▸ ТЕКСТ
-------

Многие авторы, пишущие сегодня о Кире Муратовой, рассказывают о ее вкладе в кинематограф. Она и сама настаивала, что хотела бы, чтобы после нее остались только ее фильмы. Ее — в полном соответствии с ее пожеланиями — описывают сейчас по преимуществу как человека кино, вписывая ее картины в историю советского (точнее, «советско-несоветского») и российского киноискусства и взвешивая на профессиональных весах ее вклад в эту историю. Однако в истории ее жизни есть еще кое-что — помимо очевидности ее влияния на российский и мировой кинематограф.
Это «что-то» может показаться необязательным, потому что лежит, на первый взгляд, за пределами ее кинематографической работы. Дело в том, что у каждого известного творческого человека — как результат всего сказанного, сделанного или не сказанного и не сделанного в публичной сфере — рано или поздно возникает что-то вроде общественного, или репутационного, двойника, или виртуального «я».

-------

▸ ЗАДАНИЕ
Продолжите текст о Кире Муратовой, начав сразу после его последней фразы.

▸ МАТЕРИАЛ
-------

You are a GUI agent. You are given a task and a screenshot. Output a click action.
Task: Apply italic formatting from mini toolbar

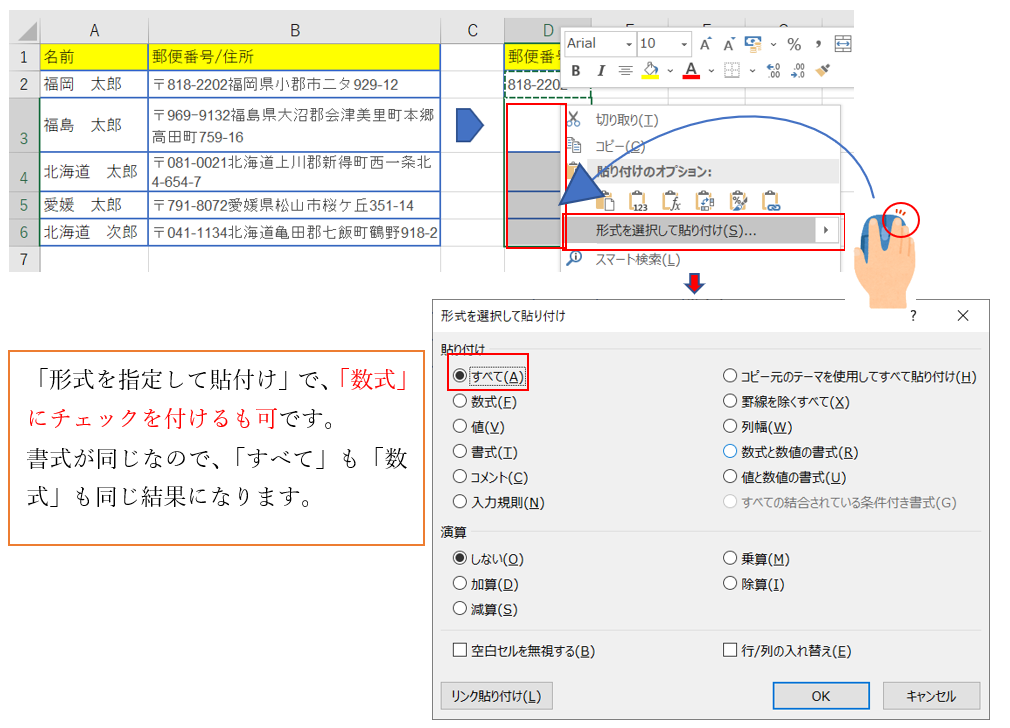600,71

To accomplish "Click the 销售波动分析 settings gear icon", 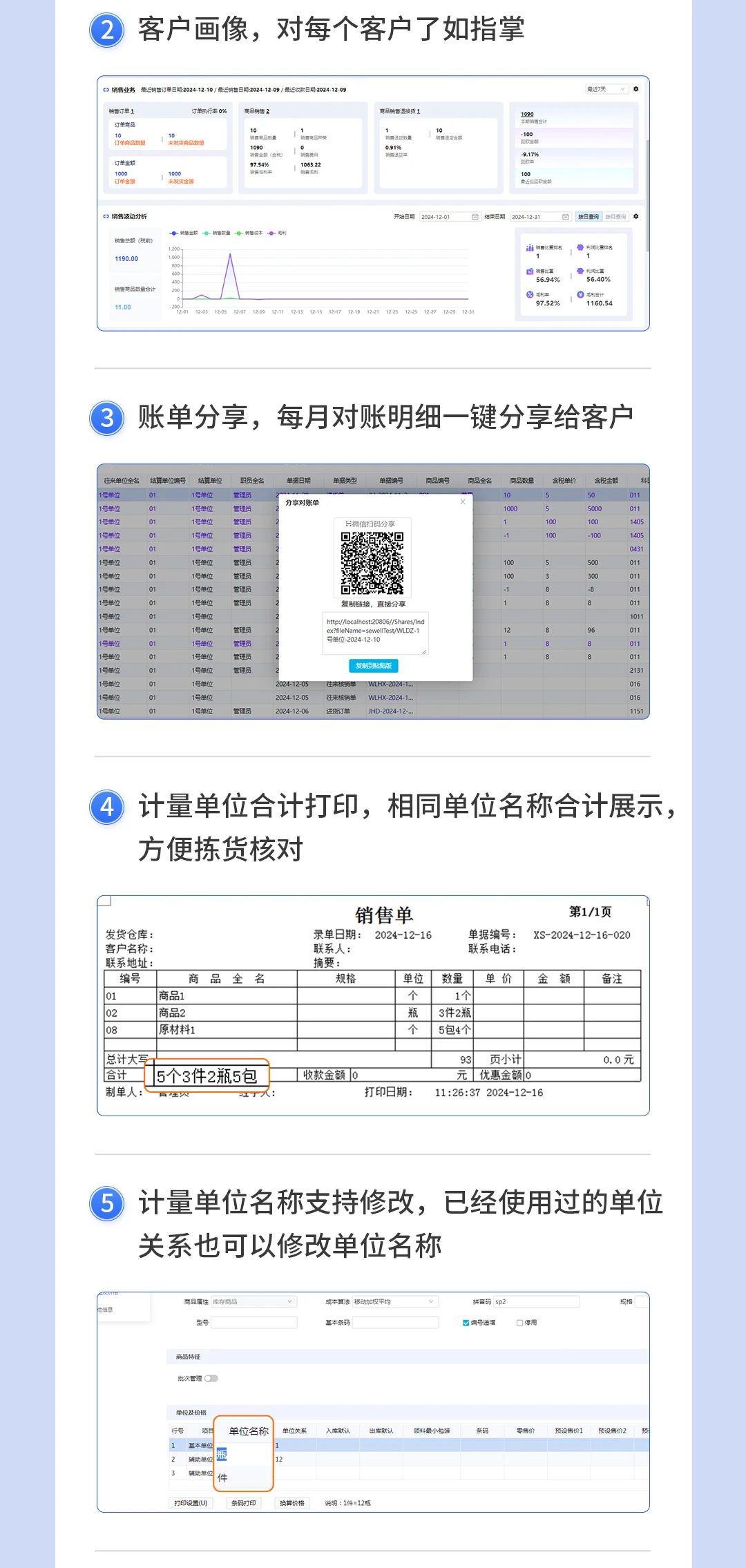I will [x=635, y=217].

-------

▸ ОТВЕТ
В какой мере реальный человек соответствует этому своему виртуальному «я» или своему общественному двойнику — это вопрос интересный (думаю, что полностью, конечно, не соответствует никогда), но останавливаться на нем не будем. Иногда получается так, что общественный двойник начинает влиять на поступки человека, который ведет себя в соответствии со своей репутацией — или, наоборот, вразрез с тем, что от него ожидают. Причем этот самый общественный двойник часто складывается не только из поступков человека, но и из устойчивых и устоявшихся интерпретаций этих поступков. Мало кому удалось избежать этой адской машины, упрощающей и выпрямляющей жизнь живого человека и превращающей ее в простую и понятную всем схему, когда его общественный двойник по степени простоты своих мотивов почти равен герою анекдота. Кире Муратовой, кажется, это удалось.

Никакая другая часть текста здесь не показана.